---------- TASK MATERIAL
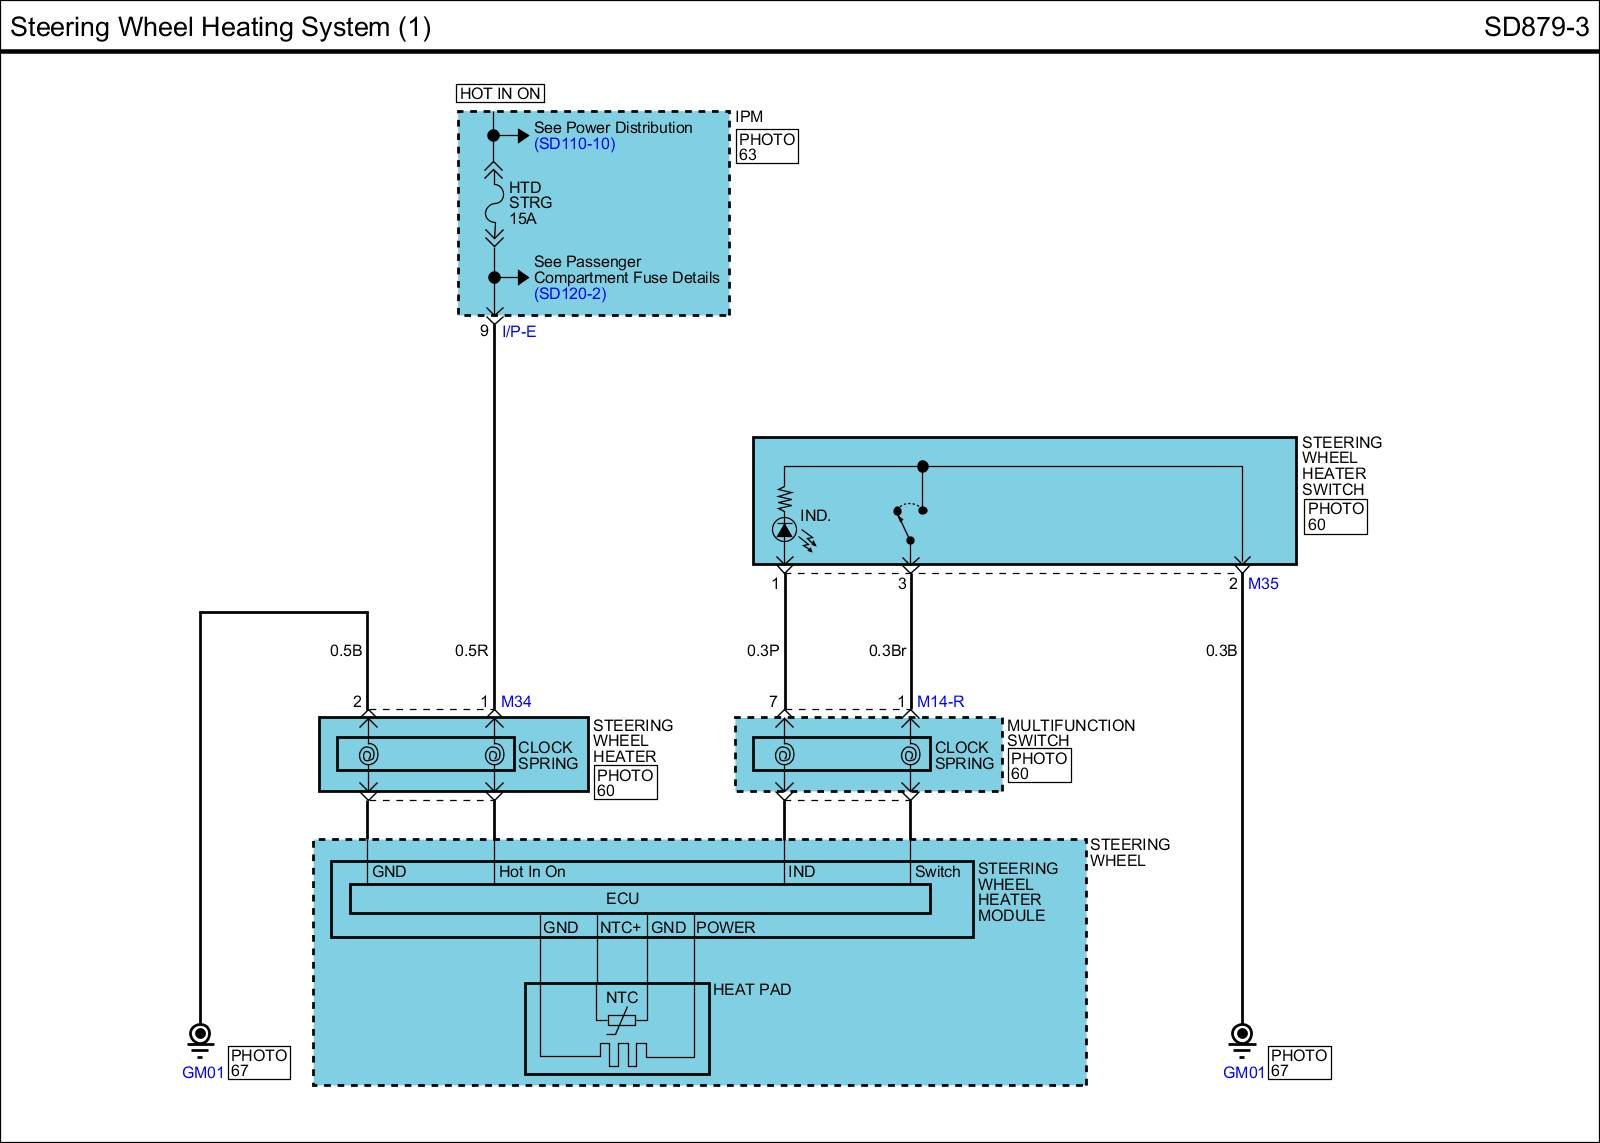
Task: Open the M34 connector reference
Action: coord(516,702)
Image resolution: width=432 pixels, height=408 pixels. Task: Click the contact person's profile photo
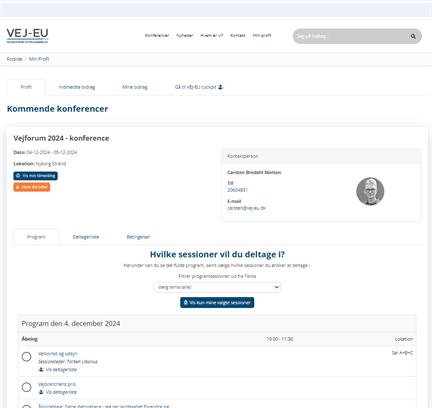(x=370, y=191)
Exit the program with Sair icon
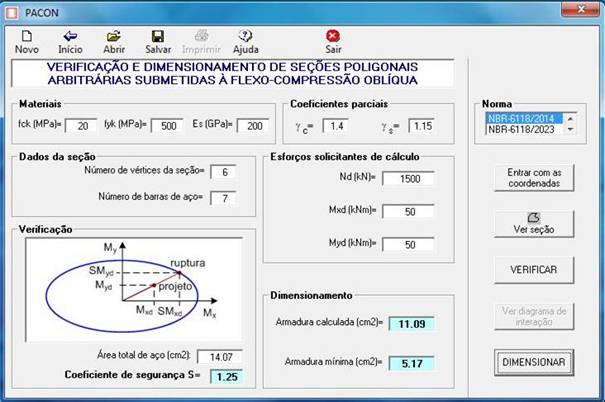Image resolution: width=605 pixels, height=402 pixels. pos(333,36)
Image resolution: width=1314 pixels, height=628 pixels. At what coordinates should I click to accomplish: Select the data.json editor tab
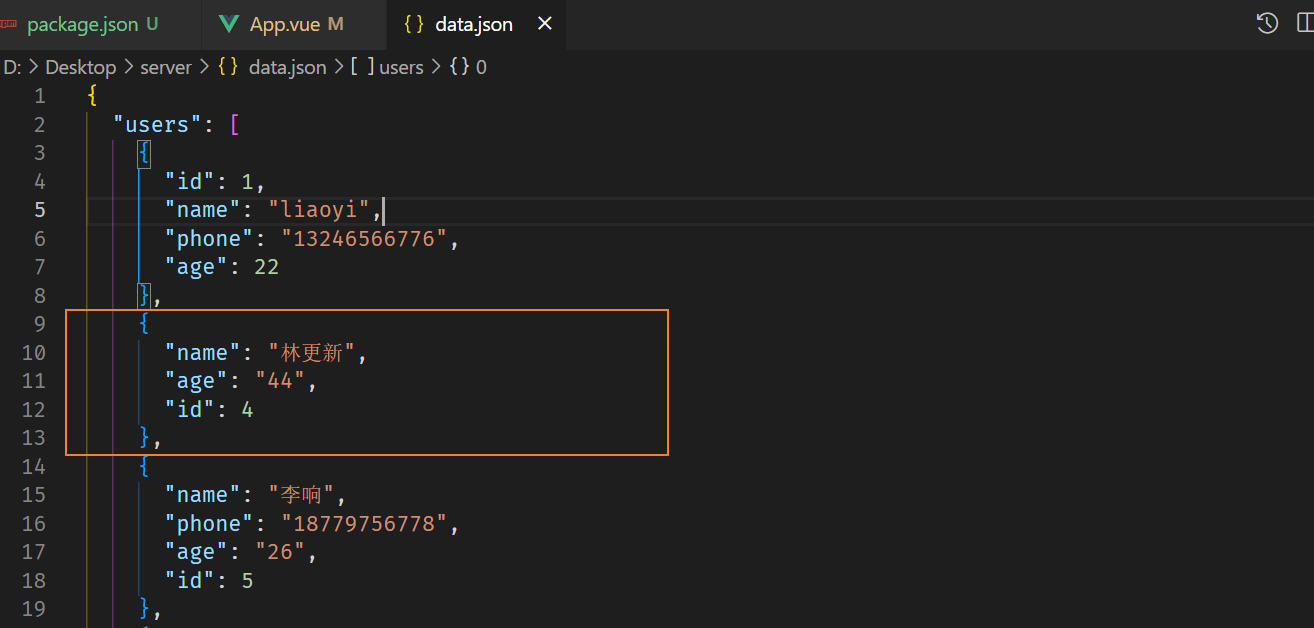pyautogui.click(x=473, y=24)
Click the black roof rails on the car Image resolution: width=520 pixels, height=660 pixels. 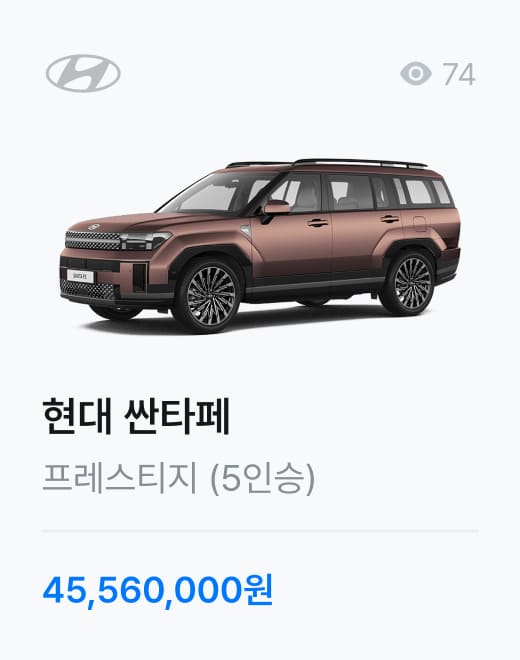326,163
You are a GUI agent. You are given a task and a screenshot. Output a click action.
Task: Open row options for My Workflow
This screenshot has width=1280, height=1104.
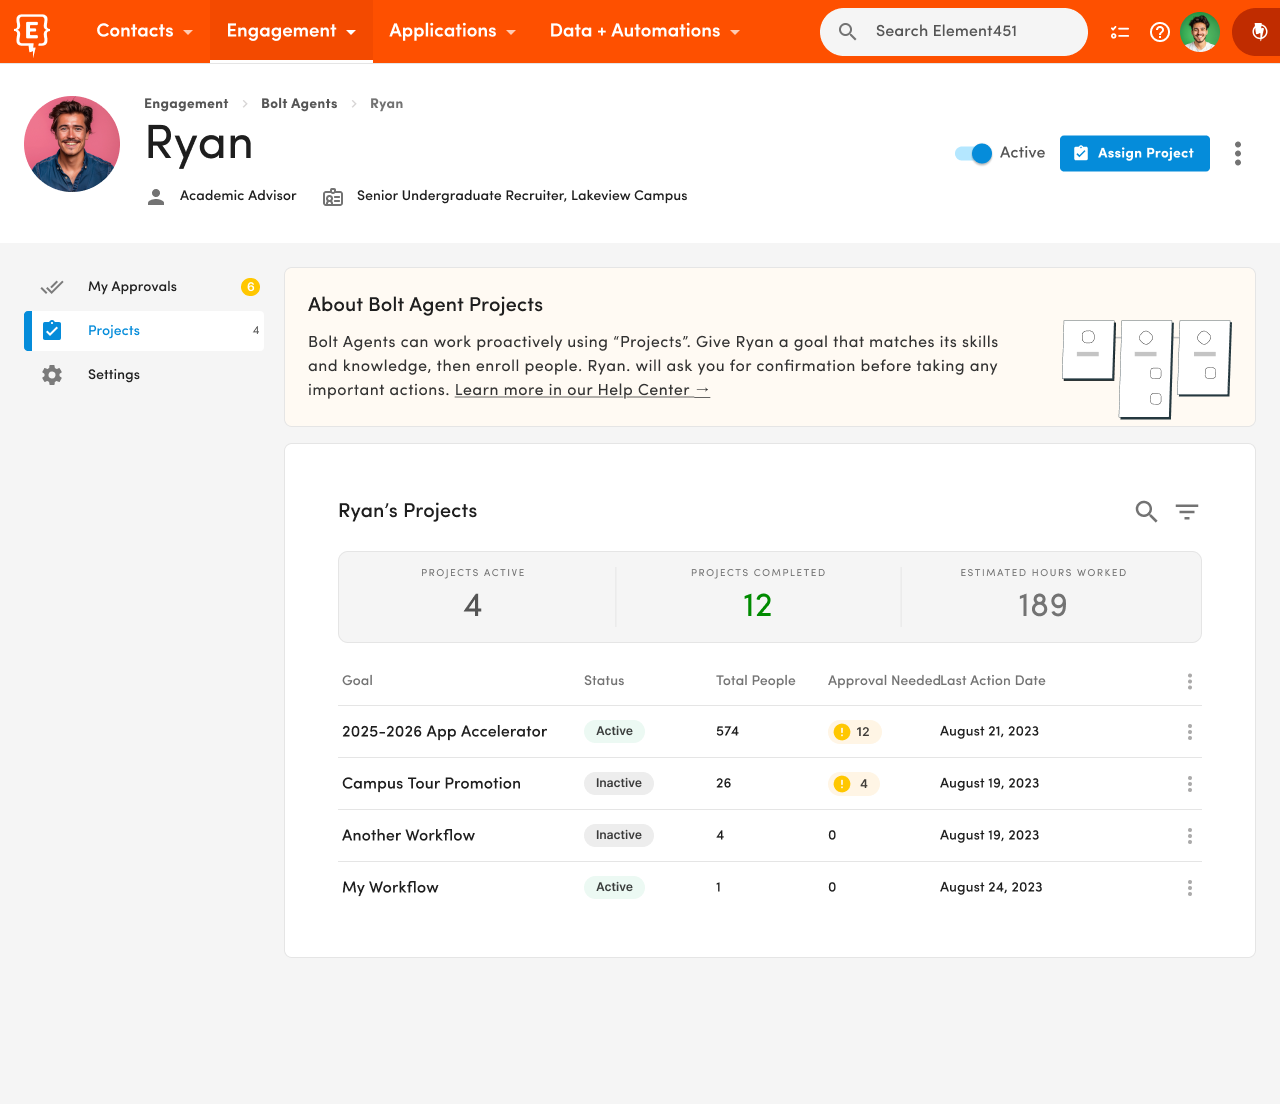(x=1189, y=888)
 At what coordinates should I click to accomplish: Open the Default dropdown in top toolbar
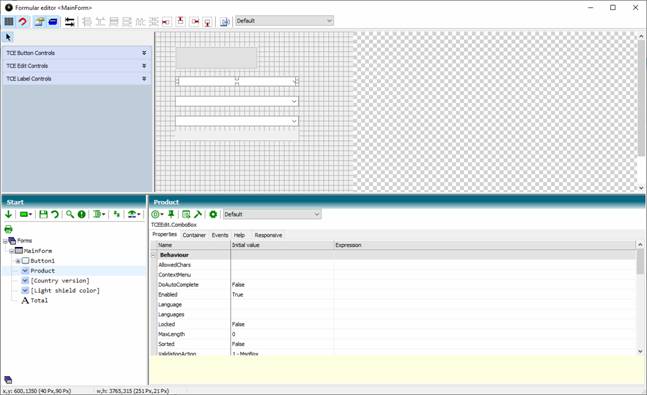284,21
--------------------
ABOUT THIS EXERCISE » Your task is to retype, exactly and only, the lines from the line holding "Task: Open row options for My Workflow" through the final line of the data above, with both ends kept. Drop the pictures.

EXERCISE RESPONSE »
Task: Open row options for My Workflow
This screenshot has width=1280, height=1104.
(x=1189, y=888)
 At what coordinates should I click to accomplish: Open the Default dropdown in top toolbar
284,21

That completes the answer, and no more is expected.